Cada página virada sussurra um pouco de nós. É com essa crença que mergulho nas palavras deste relato.
No dia 10 de junho de 1983, na periferia fervilhante de São Paulo, um garoto viu a luz do mundo. Dizem que essa data marcou o caminho desse menino, nascido em meio a uma família de simplicidade entrelaçada com desafios. O pai, amigo íntimo da garrafa, e a mãe, devota até o último fio de cabelo à fé protestante, depositavam todas as suas esperanças nos ensinamentos sagrados da Bíblia. Ela agarrava-se à promessa divina de que, um dia, a paz reinaria naquele lar. Havia a promessa de que seu marido encontraria o divino, abraçaria a religião e o futuro dos filhos floresceria. Tudo aquilo era vivido com a expectativa de uma transformação súbita, de uma virada de página mágica.
E é nesse pano de fundo que o garoto, trazido à luz no Dia da Língua Portuguesa, costurou seus primeiros anos de vida. O lar desprovido de livros, onde o aroma era de trabalho árduo e onde lágrimas e sofrimento eram quase palpáveis. A escola, um oásis de alívio para muitos pequenos, tornou-se refúgio para ele. Naqueles corredores, descobriu o significado de ser gente, de amar, de enfrentar desilusões, de aprender e de ensinar. Cada um desses elementos, fios entrelaçados, formou o tecido de sua jornada.
Aos dez anos, a vida parecia empenhada em conduzi-lo a um destino onde a magia era trocada por tarefas monótonas, onde o cheiro era de trabalho árido, não de encantamento. Em um posto de combustíveis, ele lavou para-brisas, abasteceu veículos que cruzavam estradas carregadas de histórias, porém, o destino, teimoso como sempre é, reservava-lhe o papel de polir não só vidros, mas também as lentes daqueles capazes de vislumbrar a beleza da existência.
Quando completou doze anos, querendo ser dono de sua vida, percebeu quão vasto era o mundo que ansiava conhecer, mesmo que soubesse apenas a silhueta desse universo. Depois que a escola passou por ele, assim como por tantas outras crianças, um raio de esperança riscou o céu. Era um raio com cheiro de humanidade, de poeira acumulada nos livros, de estradas poeirentas, de terra sob as unhas, de chapéus empoeirados – era um raio que englobava tudo.
Na escola, a sinestesia da vida se desdobrava. Professores se tornavam arquitetos de sonhos e ele, o aprendiz.

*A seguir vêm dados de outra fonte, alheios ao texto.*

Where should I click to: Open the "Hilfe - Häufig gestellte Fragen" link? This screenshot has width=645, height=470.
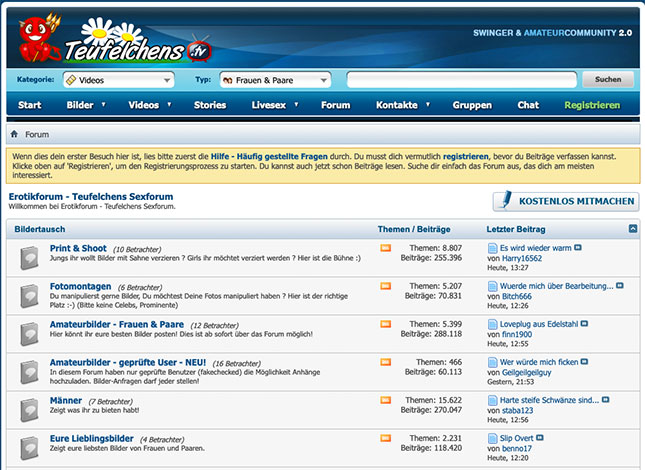coord(269,157)
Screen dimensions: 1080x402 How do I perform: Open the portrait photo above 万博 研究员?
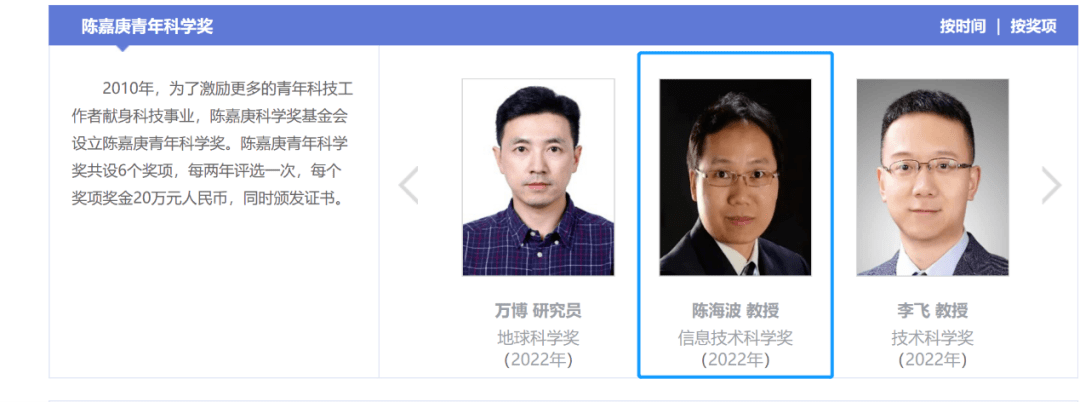coord(538,177)
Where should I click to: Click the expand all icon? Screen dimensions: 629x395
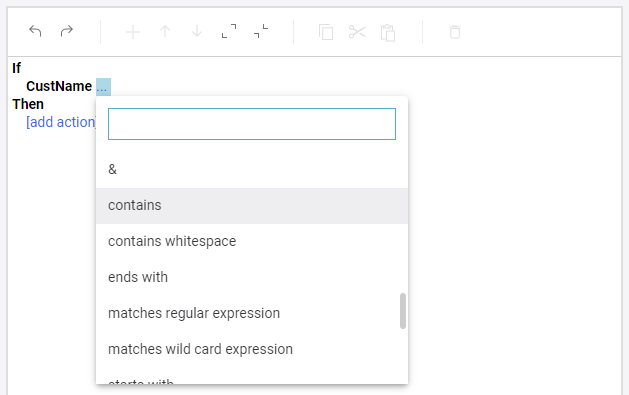pos(229,31)
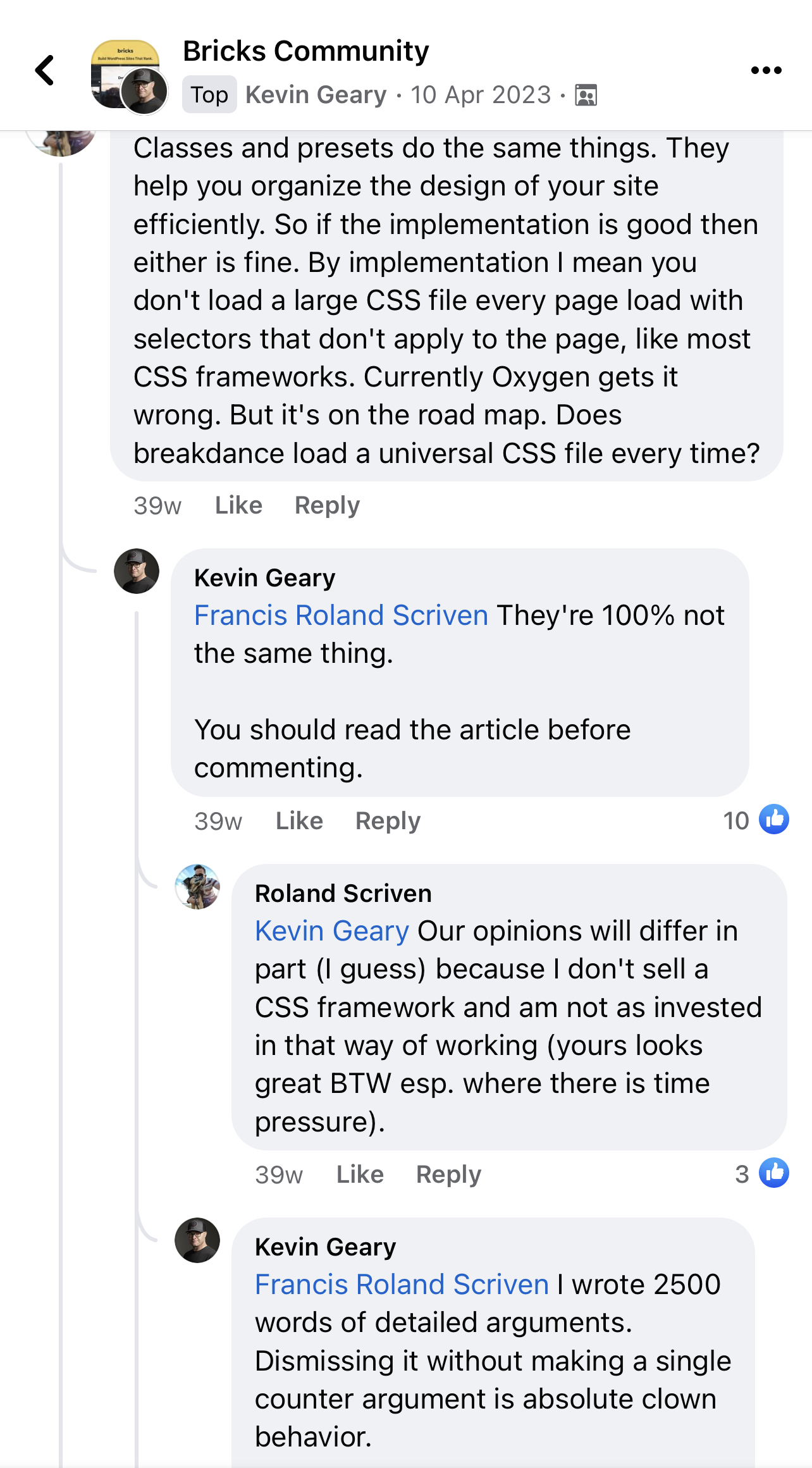Viewport: 812px width, 1468px height.
Task: Like Kevin Geary's "100% not the same" reply
Action: [x=299, y=821]
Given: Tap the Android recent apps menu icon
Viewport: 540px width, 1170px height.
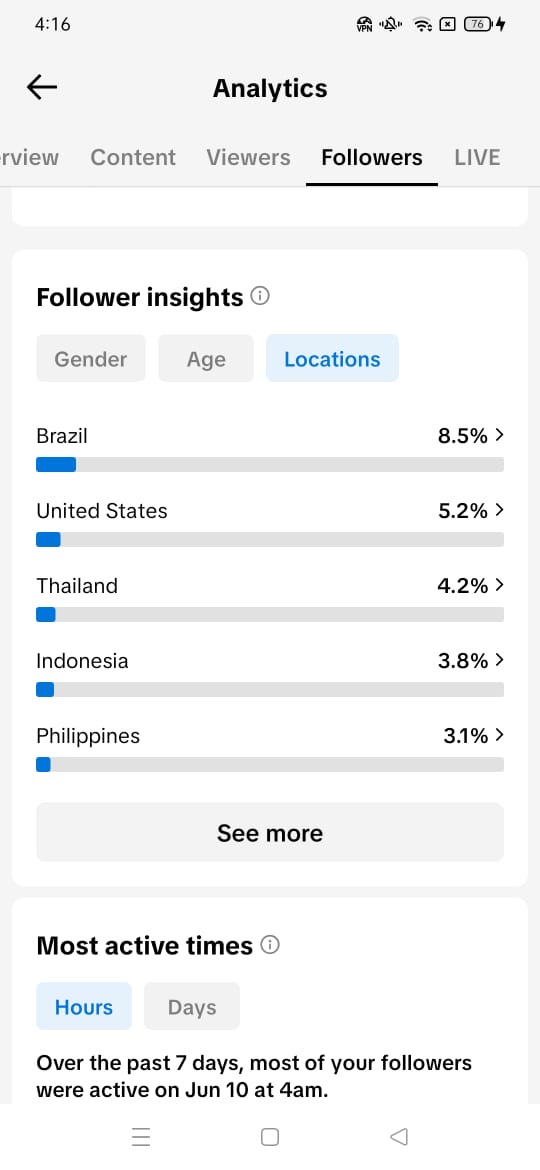Looking at the screenshot, I should click(141, 1136).
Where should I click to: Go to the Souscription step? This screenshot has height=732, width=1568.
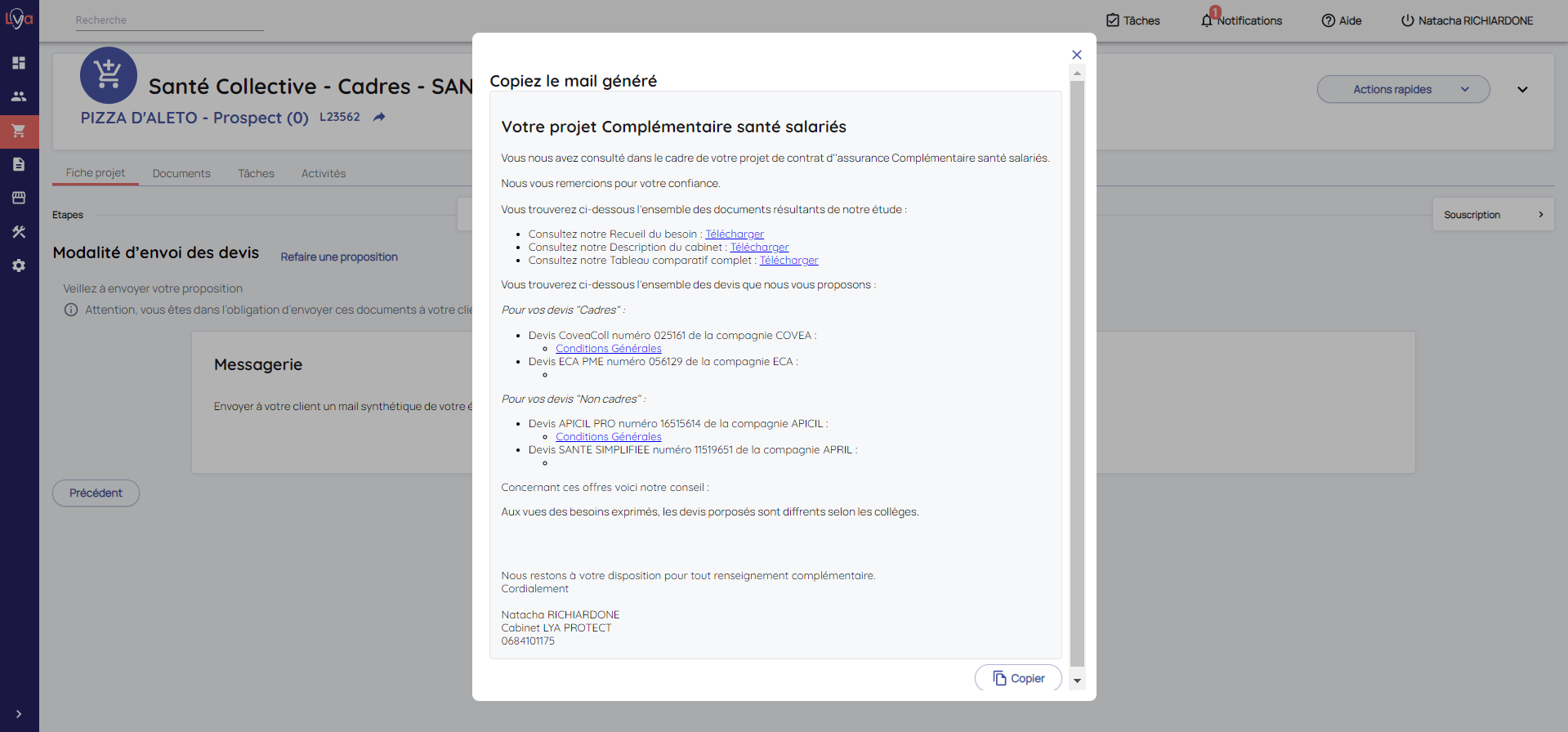[x=1492, y=215]
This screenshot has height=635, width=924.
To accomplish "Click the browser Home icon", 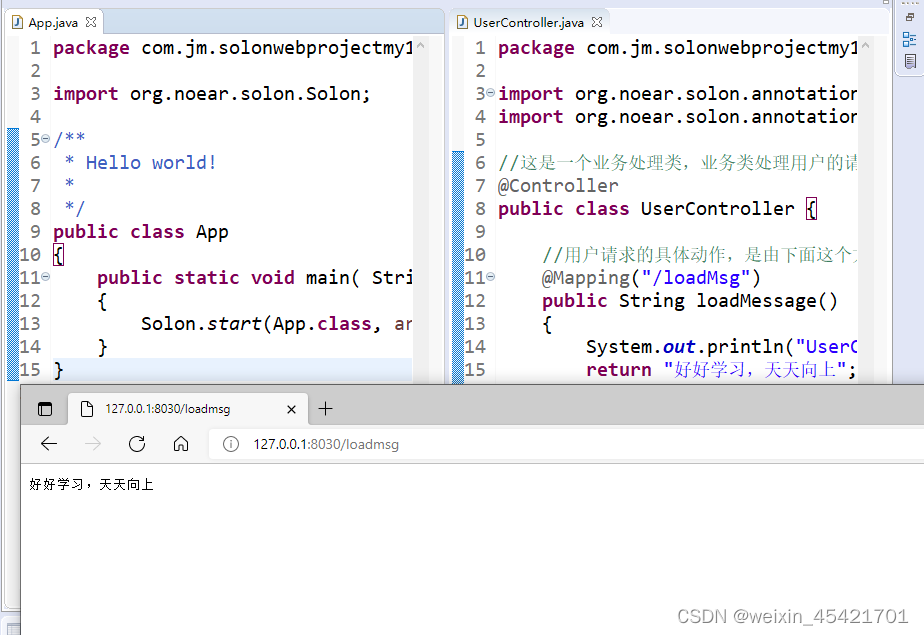I will point(181,444).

Fome por conhecimento e sede por sabedoria eram alimentadas. Nos mundos revelados, mesmo quando os autores tentavam conduzi-los com mãos firmes, ele aprendeu a desfocar sua visão e conectar as tramas, permitindo que a narrativa de sua própria vida ganhasse matizes singulares.
Na juventude, os livros não bastavam para esculpir o homem em formação. Ele almejava mais. Assim, a universidade abriu seus portões e a luz ressurgiu. Ele se tornou um guia na trilha da educação, desbravando caminhos como professor na escola pública. O reconhecimento interno preenchia lacunas, mas ainda existia um espaço vago. Então, a busca por conhecimento se intensificou, com incursões na pós-graduação, mestrado, doutorado e pós-doutorado. Páginas escritas, sonhos concretizados, lugares explorados – terreno que a literatura lhe apresentara primeiro. Agora, aos quarenta, tem a convicção de que outros quarenta anos podem não ser suficientes para degustar todas as páginas que anseia ler e viver cada experiência que ainda aguarda. Para ele, a educação e a vida são como rios entrelaçados, moldando um ao outro, fluindo em sincronia.
Quer conhecer o garoto? Veja se ele está aí, bem pertinho de você.